From: email@example.com [mailto:firstname.lastname@example.org] On
Behalf Of Martin Packer
Sent: Thursday, July 16, 2009 4:31 PM
To: eXtended Mind, Culture, Activity
Subject: Re: [xmca] Mediation and a teacher's resignation
I do think that 'mediated' is the appropriate term. I was conducting
field work in a school district when a precursor to NCLB was
implemented at the state level. At the same time local reforms were
being encouraged and the NSF state-systemic initiative was involved
too. These reforms truly had a dramatic impact 'inside' the classroom
- which is actually not self-enclosed at all. Tests, for example, are
conducted within the four walls, but the scores are reported in the
newspaper, are read as indicators of 'efficiency' by administrators
and legislators, etc.
I see this as mediation because all the machinery of something like
NCLB enters into the interaction between teacher and students - comes
I can say more if you're interested, and when I have more time.
On Jul 16, 2009, at 4:53 PM, Gregory Alan Thompson wrote:
> I'm currently putting together an AERA panel on the meaning of
> "context" and the mediating power of contexts and one of the
> panelists is doing a paper on how national public policies
> (esp. NCLB) mediate teacher-student relationships at the very
> local level.
> In light of this, I was wondering about the question of
> "mediation" that is raised by Kim's earlier post with the
> letter about the teacher's resignation -- in particular, in
> what ways was (in this case) the teacher's relationship to her
> students mediated by NCLB policies. (and this makes me wonder
> whether it would be enough to use the weaker term "affected"
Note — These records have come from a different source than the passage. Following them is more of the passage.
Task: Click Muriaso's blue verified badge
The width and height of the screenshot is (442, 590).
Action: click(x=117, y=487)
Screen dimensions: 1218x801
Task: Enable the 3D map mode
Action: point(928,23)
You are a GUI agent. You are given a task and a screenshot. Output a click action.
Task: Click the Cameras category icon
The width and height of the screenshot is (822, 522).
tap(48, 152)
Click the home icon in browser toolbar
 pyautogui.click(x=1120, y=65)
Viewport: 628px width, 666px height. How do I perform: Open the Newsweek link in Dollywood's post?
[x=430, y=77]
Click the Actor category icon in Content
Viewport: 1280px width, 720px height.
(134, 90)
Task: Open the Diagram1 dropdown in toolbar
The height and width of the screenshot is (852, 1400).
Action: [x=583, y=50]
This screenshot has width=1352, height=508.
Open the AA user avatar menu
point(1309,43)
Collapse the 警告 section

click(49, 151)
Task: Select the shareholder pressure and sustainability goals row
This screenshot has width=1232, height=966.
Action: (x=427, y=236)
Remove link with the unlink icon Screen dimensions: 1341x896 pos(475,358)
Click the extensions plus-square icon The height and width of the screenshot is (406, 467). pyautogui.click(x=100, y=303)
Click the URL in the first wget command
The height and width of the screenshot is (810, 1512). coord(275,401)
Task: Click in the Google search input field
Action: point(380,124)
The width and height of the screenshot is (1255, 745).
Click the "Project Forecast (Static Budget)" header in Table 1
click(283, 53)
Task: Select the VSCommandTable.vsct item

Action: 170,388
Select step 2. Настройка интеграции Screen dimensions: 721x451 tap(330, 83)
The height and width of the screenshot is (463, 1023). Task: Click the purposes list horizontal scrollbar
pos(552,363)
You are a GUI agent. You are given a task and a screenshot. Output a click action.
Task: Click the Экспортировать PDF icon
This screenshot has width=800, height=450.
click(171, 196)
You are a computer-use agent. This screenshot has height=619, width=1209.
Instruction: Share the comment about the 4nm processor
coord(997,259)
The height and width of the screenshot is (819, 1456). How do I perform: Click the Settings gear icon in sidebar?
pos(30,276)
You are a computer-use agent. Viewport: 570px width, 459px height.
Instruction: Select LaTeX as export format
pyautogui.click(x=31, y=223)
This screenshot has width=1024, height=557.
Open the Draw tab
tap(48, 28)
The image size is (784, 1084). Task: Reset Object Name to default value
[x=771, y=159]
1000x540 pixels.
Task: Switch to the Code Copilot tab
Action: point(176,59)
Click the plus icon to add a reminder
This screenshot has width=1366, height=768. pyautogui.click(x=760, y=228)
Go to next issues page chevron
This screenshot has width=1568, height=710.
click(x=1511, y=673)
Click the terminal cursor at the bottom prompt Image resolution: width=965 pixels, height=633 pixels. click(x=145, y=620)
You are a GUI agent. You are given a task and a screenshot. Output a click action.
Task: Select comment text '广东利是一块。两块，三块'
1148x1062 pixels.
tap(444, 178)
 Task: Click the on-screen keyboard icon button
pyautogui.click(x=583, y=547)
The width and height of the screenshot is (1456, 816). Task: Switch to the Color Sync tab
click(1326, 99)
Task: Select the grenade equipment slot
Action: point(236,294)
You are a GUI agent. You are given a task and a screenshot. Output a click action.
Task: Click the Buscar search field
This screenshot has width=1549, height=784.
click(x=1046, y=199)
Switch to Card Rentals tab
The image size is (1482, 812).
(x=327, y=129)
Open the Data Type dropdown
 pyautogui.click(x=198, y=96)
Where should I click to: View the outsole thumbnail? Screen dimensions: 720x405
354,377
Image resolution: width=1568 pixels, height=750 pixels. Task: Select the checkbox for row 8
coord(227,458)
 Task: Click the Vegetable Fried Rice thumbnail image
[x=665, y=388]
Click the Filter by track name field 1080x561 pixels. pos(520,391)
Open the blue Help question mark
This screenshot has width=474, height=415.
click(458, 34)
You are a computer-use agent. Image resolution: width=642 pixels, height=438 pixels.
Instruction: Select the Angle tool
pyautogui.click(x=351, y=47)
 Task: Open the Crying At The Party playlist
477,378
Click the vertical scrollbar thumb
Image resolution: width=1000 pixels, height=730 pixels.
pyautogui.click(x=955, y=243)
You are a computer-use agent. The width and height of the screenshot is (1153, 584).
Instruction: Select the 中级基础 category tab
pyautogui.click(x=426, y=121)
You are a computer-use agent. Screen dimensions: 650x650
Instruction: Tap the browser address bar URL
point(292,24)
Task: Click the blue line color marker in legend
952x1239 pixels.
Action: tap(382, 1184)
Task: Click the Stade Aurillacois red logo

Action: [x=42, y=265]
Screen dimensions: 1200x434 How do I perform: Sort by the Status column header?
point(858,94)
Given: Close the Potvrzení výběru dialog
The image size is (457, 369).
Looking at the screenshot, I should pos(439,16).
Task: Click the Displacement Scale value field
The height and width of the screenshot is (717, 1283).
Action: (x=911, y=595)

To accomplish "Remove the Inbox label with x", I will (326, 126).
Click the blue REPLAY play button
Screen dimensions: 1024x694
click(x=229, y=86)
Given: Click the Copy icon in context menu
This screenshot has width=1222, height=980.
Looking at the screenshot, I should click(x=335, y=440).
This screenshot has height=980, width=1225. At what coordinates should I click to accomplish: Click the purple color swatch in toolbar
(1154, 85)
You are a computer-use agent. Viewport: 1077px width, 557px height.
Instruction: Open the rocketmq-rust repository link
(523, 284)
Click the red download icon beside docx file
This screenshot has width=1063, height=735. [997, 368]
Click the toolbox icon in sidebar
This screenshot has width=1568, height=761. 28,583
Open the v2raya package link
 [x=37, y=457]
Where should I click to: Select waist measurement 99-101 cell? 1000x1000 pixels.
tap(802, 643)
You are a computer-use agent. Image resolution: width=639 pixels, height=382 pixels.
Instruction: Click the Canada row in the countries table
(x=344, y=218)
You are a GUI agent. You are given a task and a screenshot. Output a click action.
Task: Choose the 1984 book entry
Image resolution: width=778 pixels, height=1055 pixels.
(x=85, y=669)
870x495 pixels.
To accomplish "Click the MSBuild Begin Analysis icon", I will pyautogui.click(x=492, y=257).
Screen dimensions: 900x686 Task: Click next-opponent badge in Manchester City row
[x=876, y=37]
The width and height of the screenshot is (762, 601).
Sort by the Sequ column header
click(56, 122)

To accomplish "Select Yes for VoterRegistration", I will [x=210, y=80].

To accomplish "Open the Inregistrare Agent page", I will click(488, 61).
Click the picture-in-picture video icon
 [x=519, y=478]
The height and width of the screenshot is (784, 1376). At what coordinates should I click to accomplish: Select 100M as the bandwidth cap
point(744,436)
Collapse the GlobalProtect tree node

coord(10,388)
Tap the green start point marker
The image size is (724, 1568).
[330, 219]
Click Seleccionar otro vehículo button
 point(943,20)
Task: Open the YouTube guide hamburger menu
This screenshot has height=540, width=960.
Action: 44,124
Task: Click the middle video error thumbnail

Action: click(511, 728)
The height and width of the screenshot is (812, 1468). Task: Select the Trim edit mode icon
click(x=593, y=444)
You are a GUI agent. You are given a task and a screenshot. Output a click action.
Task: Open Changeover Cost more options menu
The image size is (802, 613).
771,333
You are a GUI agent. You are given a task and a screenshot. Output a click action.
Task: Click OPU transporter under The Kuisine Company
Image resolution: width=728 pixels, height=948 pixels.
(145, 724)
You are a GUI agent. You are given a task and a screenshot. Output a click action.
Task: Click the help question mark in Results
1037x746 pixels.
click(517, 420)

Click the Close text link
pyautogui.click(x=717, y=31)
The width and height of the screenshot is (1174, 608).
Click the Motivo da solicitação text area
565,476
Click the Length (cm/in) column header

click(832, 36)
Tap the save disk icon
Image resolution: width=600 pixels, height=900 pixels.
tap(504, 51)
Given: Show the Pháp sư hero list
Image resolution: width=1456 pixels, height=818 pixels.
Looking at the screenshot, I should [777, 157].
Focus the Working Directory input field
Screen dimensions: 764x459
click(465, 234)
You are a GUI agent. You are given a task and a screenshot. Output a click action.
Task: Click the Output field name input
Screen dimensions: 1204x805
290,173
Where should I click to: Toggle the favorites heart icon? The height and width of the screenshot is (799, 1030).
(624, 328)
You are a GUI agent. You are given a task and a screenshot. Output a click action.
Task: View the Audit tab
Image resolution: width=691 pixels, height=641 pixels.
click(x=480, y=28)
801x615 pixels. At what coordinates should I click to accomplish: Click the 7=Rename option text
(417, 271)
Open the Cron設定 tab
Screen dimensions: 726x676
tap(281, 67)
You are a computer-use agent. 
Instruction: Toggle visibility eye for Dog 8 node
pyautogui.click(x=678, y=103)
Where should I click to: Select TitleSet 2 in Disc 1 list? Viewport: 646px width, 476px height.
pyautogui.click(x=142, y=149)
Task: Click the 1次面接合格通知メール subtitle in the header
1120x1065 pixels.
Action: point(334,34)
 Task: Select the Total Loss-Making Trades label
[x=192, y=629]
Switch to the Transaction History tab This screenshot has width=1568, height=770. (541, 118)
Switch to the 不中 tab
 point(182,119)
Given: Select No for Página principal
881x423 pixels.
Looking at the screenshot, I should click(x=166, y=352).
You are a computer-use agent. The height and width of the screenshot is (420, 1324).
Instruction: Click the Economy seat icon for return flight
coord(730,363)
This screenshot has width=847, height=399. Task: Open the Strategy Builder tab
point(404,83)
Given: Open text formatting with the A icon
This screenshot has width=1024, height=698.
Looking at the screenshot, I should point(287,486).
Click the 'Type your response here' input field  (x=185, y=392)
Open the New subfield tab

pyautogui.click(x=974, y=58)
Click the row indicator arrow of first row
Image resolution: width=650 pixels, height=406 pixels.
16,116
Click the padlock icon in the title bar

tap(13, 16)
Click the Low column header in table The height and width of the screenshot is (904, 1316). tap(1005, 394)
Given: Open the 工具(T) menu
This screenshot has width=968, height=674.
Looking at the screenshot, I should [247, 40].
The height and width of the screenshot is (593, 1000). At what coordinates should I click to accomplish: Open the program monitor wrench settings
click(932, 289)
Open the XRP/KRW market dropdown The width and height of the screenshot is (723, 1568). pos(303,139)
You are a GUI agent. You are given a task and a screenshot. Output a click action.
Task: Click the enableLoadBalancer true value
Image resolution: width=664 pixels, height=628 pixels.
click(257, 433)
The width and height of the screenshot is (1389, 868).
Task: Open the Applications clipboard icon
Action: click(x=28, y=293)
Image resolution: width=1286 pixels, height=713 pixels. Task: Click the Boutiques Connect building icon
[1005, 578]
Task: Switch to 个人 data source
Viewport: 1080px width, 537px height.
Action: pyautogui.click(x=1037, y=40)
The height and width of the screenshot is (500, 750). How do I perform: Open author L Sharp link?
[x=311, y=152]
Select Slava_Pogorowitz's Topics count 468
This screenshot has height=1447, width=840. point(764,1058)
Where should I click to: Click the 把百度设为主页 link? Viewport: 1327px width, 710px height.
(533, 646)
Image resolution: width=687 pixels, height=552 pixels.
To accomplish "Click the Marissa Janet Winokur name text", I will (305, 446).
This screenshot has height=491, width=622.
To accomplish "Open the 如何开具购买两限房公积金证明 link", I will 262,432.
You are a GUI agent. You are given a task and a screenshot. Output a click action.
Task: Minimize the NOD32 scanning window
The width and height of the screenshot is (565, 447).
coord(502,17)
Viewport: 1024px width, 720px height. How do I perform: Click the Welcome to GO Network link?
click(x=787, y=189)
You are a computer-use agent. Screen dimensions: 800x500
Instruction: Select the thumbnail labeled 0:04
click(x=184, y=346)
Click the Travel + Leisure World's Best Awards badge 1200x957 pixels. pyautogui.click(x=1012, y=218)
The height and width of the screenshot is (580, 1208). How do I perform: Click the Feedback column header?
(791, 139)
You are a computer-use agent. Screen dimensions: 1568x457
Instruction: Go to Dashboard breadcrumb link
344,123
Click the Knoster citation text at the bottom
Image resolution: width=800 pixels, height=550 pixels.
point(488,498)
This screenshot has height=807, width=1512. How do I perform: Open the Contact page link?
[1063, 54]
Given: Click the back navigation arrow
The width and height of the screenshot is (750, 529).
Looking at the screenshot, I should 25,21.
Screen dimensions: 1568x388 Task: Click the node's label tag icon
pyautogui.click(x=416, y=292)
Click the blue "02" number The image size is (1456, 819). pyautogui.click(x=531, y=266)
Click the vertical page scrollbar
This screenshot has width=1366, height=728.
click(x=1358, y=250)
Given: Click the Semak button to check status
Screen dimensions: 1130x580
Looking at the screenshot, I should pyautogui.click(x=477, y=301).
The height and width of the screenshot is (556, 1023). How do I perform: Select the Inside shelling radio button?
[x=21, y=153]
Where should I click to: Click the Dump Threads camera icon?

> as opposed to the stronger term "mediated" - for those
> mediationalists on the listserve, how can we disambiguate
> these terms: "mediate" vs. "affect"?).
> In looking through the letter, I was able to point to only a
> few places that made the strong argument for how NCLB was
> mediating (or even "affecting") the teacher's relationship
> with her students. One was where the teacher notes that her
> class didn't work because it was not "in compliance" with the
> scheduling. Another was that they could no longer enforce a
> "no tolerance" policy (I'm not familiar enough with NCLB to
> know if this was part it, although it is clearly implied).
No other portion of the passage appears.